Joan wet her lips and spoke without looking away. “His forearm, Adam. He’ll be like me. Not very comfortable with the idea of a strange man marking his neck.”

The thought of Adam Dubois marking her anywhere drew a growl from Seamus’s throat. “Do whatever you need to do.”

“His forearm,” Joan repeated, and this time it was an order. She scooted closer, until her blanket-covered knees brushed his, and reached out to touch his hand. “Vampires don’t gain power from the quantity of blood. It’s the quality—the willingness of the gift or the emotional charge behind it.

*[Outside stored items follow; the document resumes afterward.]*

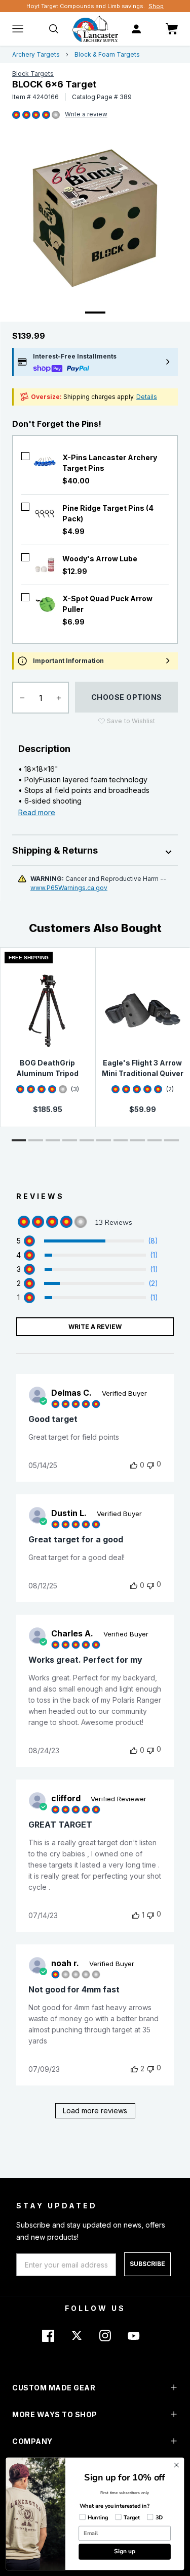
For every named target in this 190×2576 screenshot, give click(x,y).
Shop (156, 6)
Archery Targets (36, 54)
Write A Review (95, 1326)
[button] (19, 1140)
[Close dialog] (176, 2465)
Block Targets (33, 73)
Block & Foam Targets (107, 54)
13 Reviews (86, 115)
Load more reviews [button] (95, 2110)
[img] (16, 115)
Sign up (124, 2551)
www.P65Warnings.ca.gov (68, 888)
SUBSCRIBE (147, 2264)
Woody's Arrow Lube (99, 558)
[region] (87, 1241)
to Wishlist (131, 721)
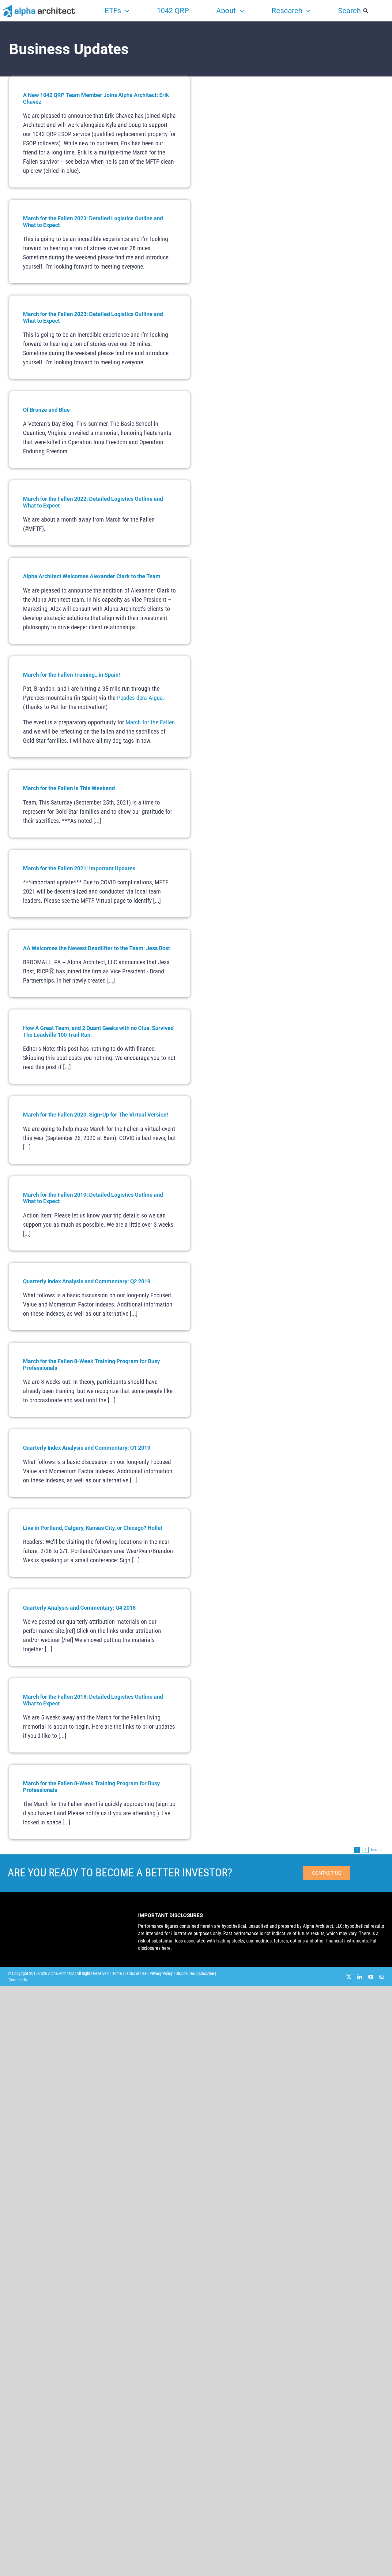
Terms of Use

If you’re uncomfortable or fighting him, even instinctively, it will take more.”

Which told him nothing about how to handle it. “Don’t think I can avoid being uncomfortable. How do I do this?”

Joan shifted her gaze over his shoulder, to where Adam had to be. She didn’t say anything, but her lips pressed together and a slow, pink flush rose in her cheeks. When she looked back at Seamus, self-consciousness and an odd anticipation clashed in her eyes. “Hold out your arm.”

His shirtsleeve was half-rolled anyway, so he tugged it up and stretched out his arm. Joan lifted her hand and pushed it up another few inches, her fingertips brushing his skin in tiny, glancing touches that awakened his body.

When she had his sleeve arranged to her satisfaction, she moved her hand to his shoulder. “Watch me,” she whispered as Adam’s fingers closed around his wrist. “If your wolf needs distraction, use me.”

Any more distraction, and he’d have to chase her through the backyard and take her where he caught her. Fiery pain shot up his arm as Adam’s teeth closed on his skin, but he stood his ground, determined not to let anyone, least of all Joan, see his discomfort. “I’m plenty tough, honey.”

The worry didn’t fade from her eyes. She lifted her hand to his cheek, her touch feather-light. “It shouldn’t take long. If he has enough power he can concentrate and break the bonds one at a time instead of just severing them all. He needs to stay connected to the ones who’ve been captured so he can use that to find them.”

“Right.” Seamus forced himself to breathe. He understood what Adam needed to do, but that didn’t help the trapped feeling. The wolf inside him had been bitten, subdued, and he didn’t like it. “Damn it all.”

“Shh.” Small, delicate fingers curled around the back of his neck, and she leaned in until a hairsbreadth separated their mouths. “He won’t hurt you. Can’t dominate you. You’re giving a gift.”

Now that she’d cleaned away the blood, he could smell her under the soap. Her skin was smooth and pale, her hair shiny and curling the tiniest bit as it dried. He wanted to kiss her, so he held himself still. “I can’t—”

Her lips touched his. Soft, so soft it was hardly a kiss. It could have been an accident, considering how quickly she pulled away, but a moment later she was back again, her head tilted and her lips pressing more firmly, albeit off-center.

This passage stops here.